- [OBJECTIVE]
Recast the entries from the line containing "Screen dimensions: 1247x768" through the line containing "click(x=960, y=477)", inclusive, as a Markdown table with the columns Row and Line, skipping blank lines and omitting the pictures.

- [INFORMATION PROVIDED]
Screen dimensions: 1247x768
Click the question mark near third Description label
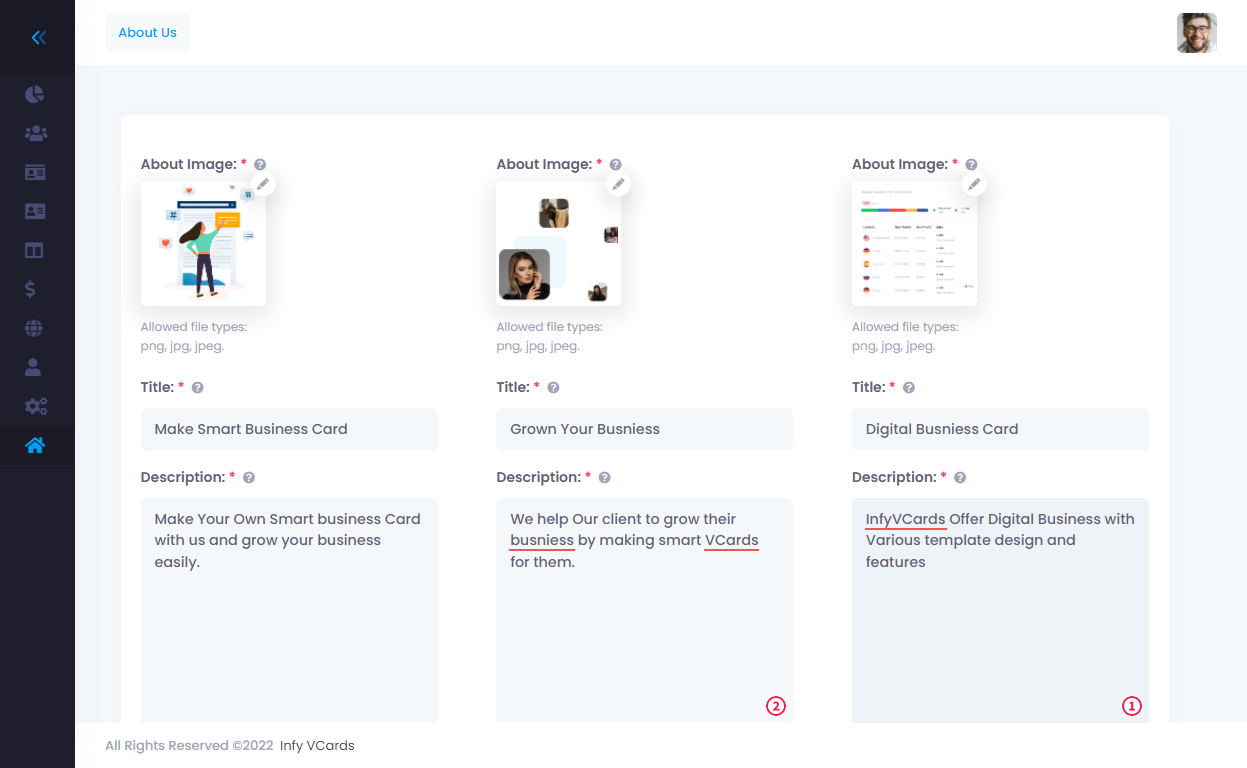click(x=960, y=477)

---

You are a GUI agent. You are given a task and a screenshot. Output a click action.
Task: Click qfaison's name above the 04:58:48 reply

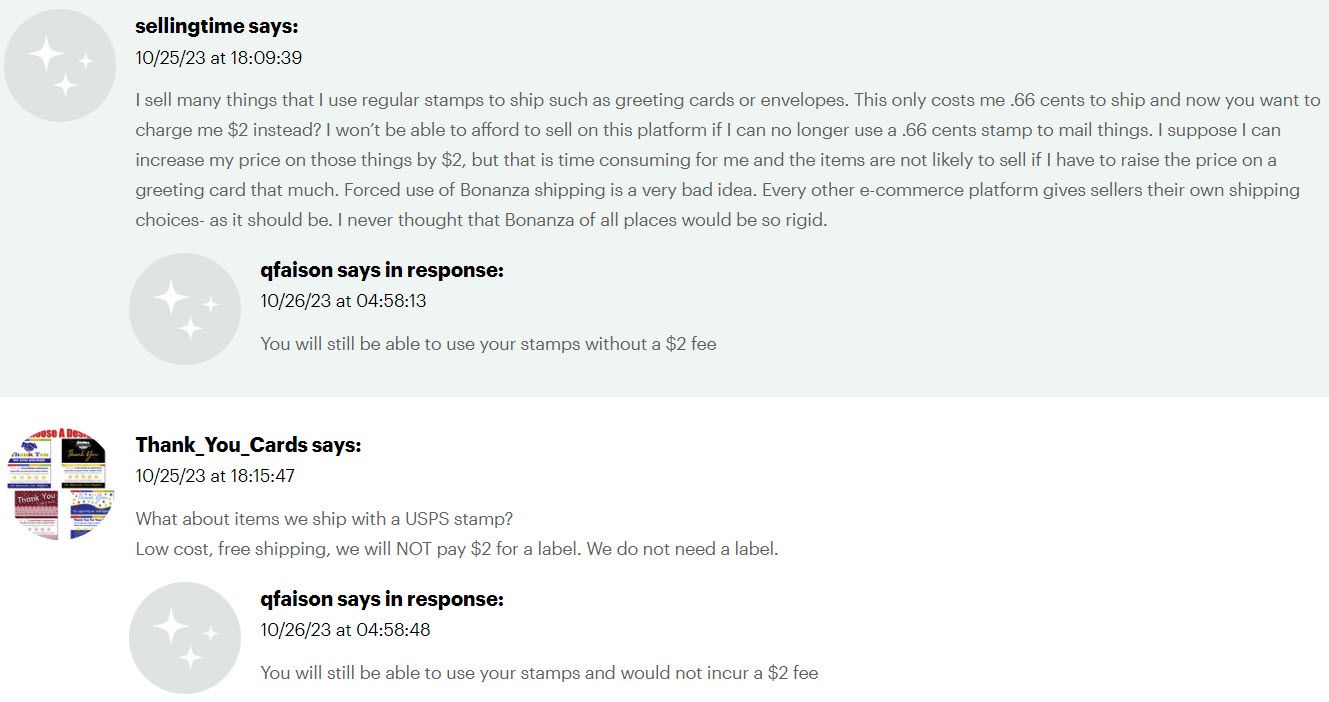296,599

- [COMPLETE ANSWER]
| Row | Line |
|---|---|
| 1 | Screen dimensions: 1247x768 |
| 2 | Click the question mark near third Description label |
| 3 | click(x=960, y=477) |